Le 12 juillet 2021, l’Autorité de la Concurrence a rendu une nouvelle décision à l’encontre de Google dans le bras de fer qui l’oppose aux éditeurs et agences de presse concernant leur droit voisin sur leurs publications[1]. L’amende, d’un montant de 500 millions d’euros, est le point culminant d’un conflit de longue durée.
Le contexte du conflit
Pour les professionnels du secteur, la crise de la presse tire son origine en partie des plateformes de référencement telles que Google. Les éditeurs et agences de presse accusent en effet la plateforme de profiter des publications de presse qu’elle indexe au sein de Google Actualités pour obtenir des revenus publicitaires directs ou indirects. En réponse, la société affirme que cette relation de « donnant-donnant » est équitable, les éditeurs et agences de presse recevant du trafic en raison de la visibilité offerte par ce référencement.
L’existence de Google Actualités n’est néanmoins pas la seule raison de cette crise pérenne de la presse. En effet, la presse quotidienne nationale affiche une perte de revenus importante en raison notamment de l’érosion du lectorat au profit des nouveaux médias et de l’augmentation des coûts d’impression et de distribution des publications quotidiennes. De plus, ces difficultés financières sont aussi partiellement liées à une baisse de revenus publicitaires : les annonceurs préfèrent se tourner vers de la publicité en ligne qui permet un ciblage des consommateurs à grande échelle tout en étant plus précis.
Ce contexte français est assez similaire à celui de l’Espagne.
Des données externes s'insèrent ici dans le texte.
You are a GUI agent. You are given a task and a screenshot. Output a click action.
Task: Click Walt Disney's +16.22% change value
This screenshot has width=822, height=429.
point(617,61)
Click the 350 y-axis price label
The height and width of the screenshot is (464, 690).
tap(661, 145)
En effet, le gouvernement espagnol avait tenté d’instaurer une « taxe Google » au travers de la loi Canon AEDE (du nom de l’association espagnole protégeant les intérêts des éditeurs de presse), entrant en vigueur au 1er janvier 2015. Toutefois, la société avait décidé de fermer ses services d’actualité afin de protester contre cette loi dès le 16 décembre 2014[2]. Face à cette résistance de Google, un droit voisin des éditeurs de presse a été créé à l’échelle européenne.
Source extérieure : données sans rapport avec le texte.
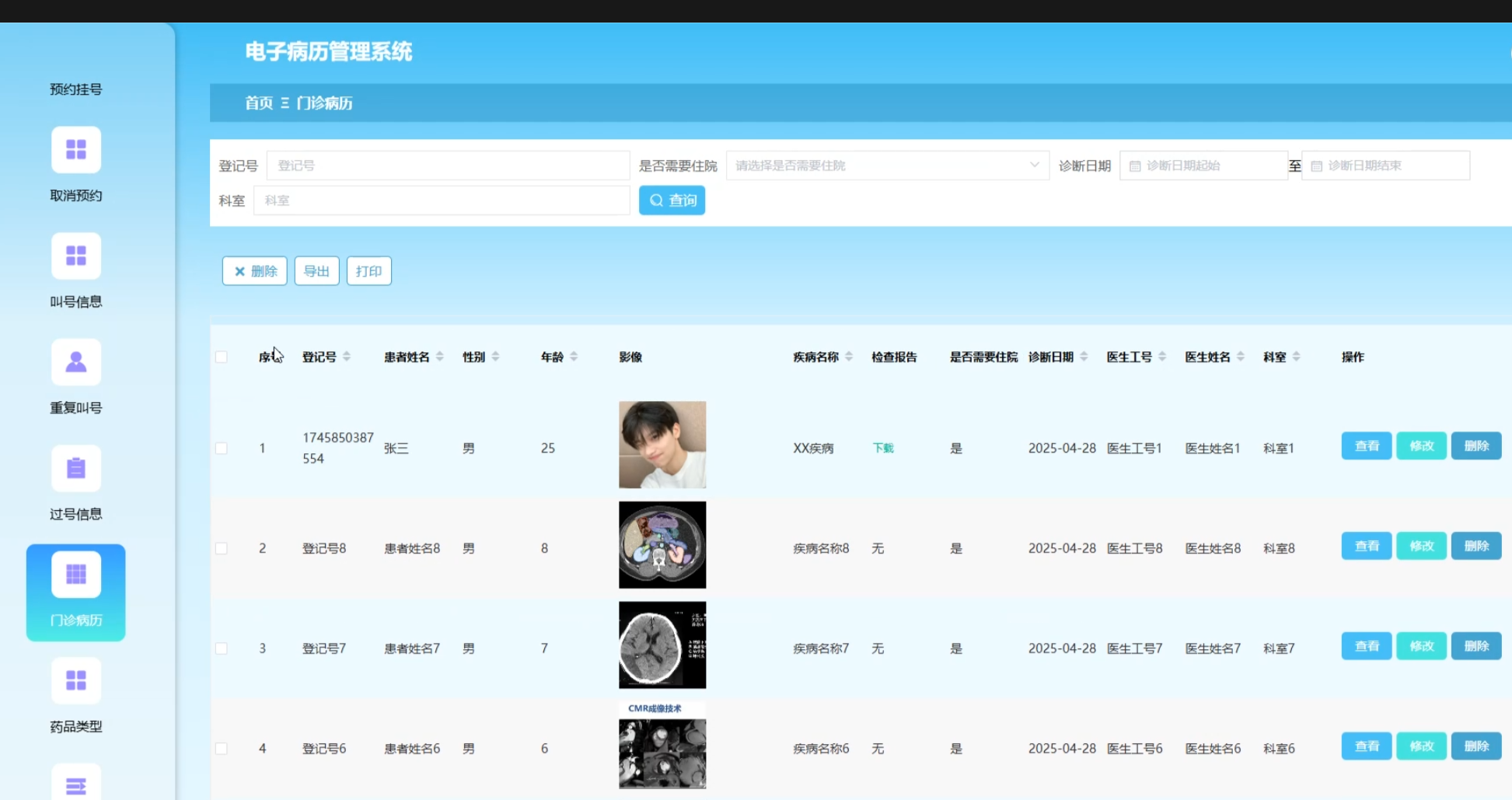Sort by 年龄 column arrows
Screen dimensions: 1512x800
pyautogui.click(x=574, y=357)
L’initiative européenne : la création d’un droit voisin au profit des éditeurs et agences de presse
L’article 15 de la Directive 2019/790 du 17 avril 2019[3] instaure ce droit voisin afin de rééquilibrer les relations entre les services d’actualités et les entreprises de presse.
La France a été particulièrement rapide dans la transposition du texte, intervenue par la loi du 24 juillet 2019[4]. L’article 4 du texte introduit ainsi les articles L. 218-1 à L. 218-5 du code de la propriété intellectuelle, qui reprennent en grande partie les principes posés par la directive. Les éditeurs et agences de presse peuvent donc interdire ou autoriser contre rémunération les reproductions de leurs articles, pendant une durée de 2 ans après la publication.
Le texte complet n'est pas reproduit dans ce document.